Number of lines with "will" in the data: give that figure by itself.

Information given:
○ ○ ○
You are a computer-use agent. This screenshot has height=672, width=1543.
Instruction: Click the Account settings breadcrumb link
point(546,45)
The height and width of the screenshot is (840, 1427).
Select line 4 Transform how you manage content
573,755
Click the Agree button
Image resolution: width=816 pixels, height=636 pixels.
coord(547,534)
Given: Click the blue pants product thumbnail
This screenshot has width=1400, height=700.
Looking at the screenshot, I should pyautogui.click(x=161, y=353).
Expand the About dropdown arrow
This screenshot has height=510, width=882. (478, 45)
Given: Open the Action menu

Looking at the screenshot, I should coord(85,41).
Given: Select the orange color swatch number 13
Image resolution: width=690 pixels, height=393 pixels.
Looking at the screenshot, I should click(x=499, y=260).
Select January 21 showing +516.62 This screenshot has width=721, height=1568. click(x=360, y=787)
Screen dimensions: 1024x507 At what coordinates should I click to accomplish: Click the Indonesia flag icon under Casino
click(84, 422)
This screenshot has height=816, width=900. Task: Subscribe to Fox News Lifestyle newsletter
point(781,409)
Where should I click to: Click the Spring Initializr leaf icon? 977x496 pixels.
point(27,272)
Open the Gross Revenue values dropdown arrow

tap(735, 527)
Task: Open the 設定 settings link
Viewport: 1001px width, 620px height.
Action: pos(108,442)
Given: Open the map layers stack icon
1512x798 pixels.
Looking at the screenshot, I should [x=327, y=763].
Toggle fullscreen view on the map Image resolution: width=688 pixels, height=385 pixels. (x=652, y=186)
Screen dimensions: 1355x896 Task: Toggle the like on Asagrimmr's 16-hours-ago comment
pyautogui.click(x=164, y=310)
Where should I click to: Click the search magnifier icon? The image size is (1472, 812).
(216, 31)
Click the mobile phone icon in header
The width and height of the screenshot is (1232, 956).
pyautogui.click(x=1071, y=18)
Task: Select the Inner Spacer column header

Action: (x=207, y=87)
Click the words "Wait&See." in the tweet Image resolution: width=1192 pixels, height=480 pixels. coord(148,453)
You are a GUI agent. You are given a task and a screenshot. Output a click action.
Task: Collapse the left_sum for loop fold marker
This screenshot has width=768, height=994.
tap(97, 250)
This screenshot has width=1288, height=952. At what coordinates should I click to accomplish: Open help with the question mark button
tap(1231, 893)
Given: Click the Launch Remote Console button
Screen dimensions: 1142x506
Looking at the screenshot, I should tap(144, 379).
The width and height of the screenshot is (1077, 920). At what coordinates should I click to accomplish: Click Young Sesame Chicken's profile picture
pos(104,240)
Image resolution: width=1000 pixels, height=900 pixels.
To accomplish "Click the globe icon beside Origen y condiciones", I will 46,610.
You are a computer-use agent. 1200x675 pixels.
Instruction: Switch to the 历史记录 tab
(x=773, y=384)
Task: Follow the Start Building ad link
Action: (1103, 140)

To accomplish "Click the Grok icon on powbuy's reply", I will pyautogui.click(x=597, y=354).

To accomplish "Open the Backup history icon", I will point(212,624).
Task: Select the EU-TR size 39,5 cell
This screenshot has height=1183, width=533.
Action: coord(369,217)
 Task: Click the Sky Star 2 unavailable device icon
○ ○ ○
Exercise solution: 3